La découverte des ciseaux génétiques CRISPR-Cas9 a été une véritable révolution. Aujourd’hui, ils sont utilisés dans un essai clinique pour prendre en charge plusieurs types de cancers solides. Les résultats sont prometteurs !
Pour la première fois, les ciseaux génétiques CRISPR ont été utilisés lors d’un essai clinique de phase I. Seize patients atteints d’un cancer (mélanome, cancer colorectal, du poumon, du sein, de la prostate ou de l’ovaire) en impasse thérapeutique ont été inclus dans l’essai. Les globules blancs des patients ont été prélevés. Grâce aux ciseaux génétiques, des gènes d’intérêt ont été modifiés à l’intérieur des globules blancs. Puis, ceux-ci ont été réinjectés au malade. La maladie a ainsi été stabilisée chez cinq patients sur seize. Même si la réussite est partielle sur le plan clinique et que de nombreux progrès restent à accomplir, il s’agit d’une preuve du concept scientifique. Les travaux ont été publiés dans la prestigieuse revue Nature.
Qu’est-ce qu’un TCR ?
Les globules blancs prélevés chez les patients étaient des cellules T. Celles-ci ont la capacité de reconnaître les cellules malades (infectées par un virus ou devenues cancéreuses) et de les détruire. C’est grâce à une protéine située sur leur surface (un récepteur TCR) que les cellules T distinguent les cellules à détruire de celles à épargner. Le récepteur TCR se fixe à un antigène situé à la surface de la cellule suspecte. Selon la nature de l’antigène, la cellule T identifie s’il s’agit d’une cellule malade ou d’une cellule saine. Alors pourquoi les malades atteints de cancer n’arrivent-ils pas à combattre les cellules cancéreuses tout seuls ? Car les cellules T dotées du TCR capable de reconnaître les cellules cancéreuses ne sont pas assez nombreuses pour les détruire.

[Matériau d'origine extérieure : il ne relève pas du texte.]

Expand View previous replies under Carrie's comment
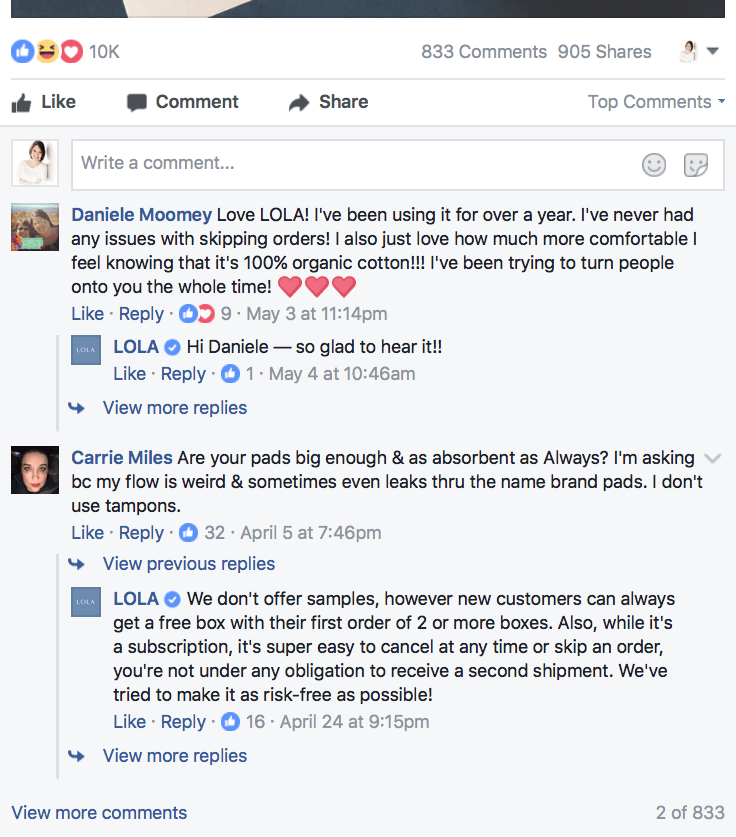 coord(188,564)
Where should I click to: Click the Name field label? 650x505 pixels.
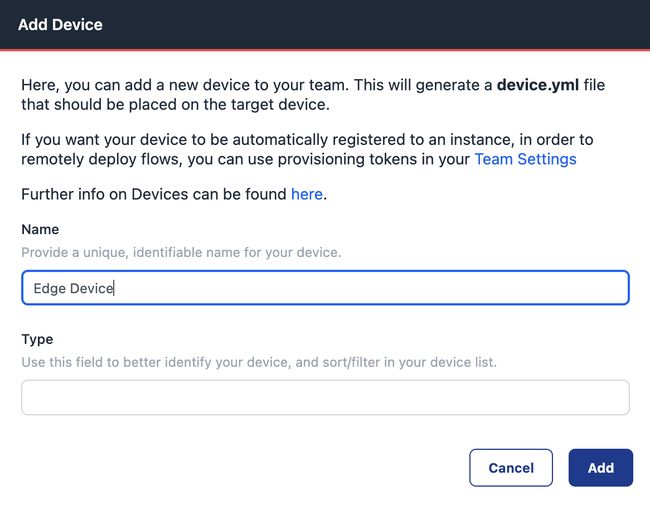[40, 229]
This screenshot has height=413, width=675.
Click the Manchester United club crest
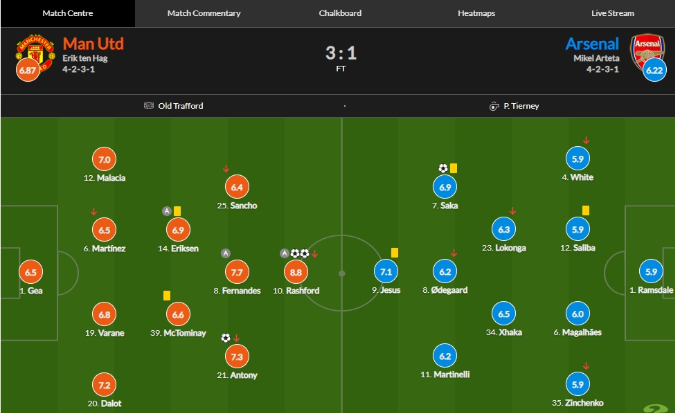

Modifier le TCR des cellules T
C’est là qu’interviennent les chercheurs. En prélevant un morceau de la tumeur du patient et des cellules T circulant dans le sang, ils sont en mesure de sélectionner les cellules T possédant le TCR capable de reconnaître les cellules cancéreuses. Il ne reste plus qu’à remplacer le TCR d’un grand nombre de cellules T par ce TCR fonctionnel. La technologie CRISPR-Cas9 permet cela : elle reconnaît et coupe une séquence d’ADN précise (celle du TCR qui ne fonctionne pas) puis la remplace par une autre séquence d’ADN (celle du TCR opérationnelle). Une fois cette étape réalisée, les cellules T modifiées sont injectées au patient.
Un résultat clinique encourageant
Un mois après l’injection des cellules T modifiées, les lésions cancéreuses de cinq patients étaient stables. Deux d’entre eux ont même montré une régression du cancer. Grâce à des biopsies, les auteurs de l’étude ont pu mettre en évidence que les cellules T modifiées représentaient jusqu’à 20 % des cellules immunitaires présentes à proximité de la tumeur, soit beaucoup plus que les cellules T natives. Même si des progrès sont encore nécessaires, il s’agit de résultats très encourageants. D’autant plus que la méthode est applicable à tous les types de cancers solides. La prise en charge personnalisée des cancers est à portée de main.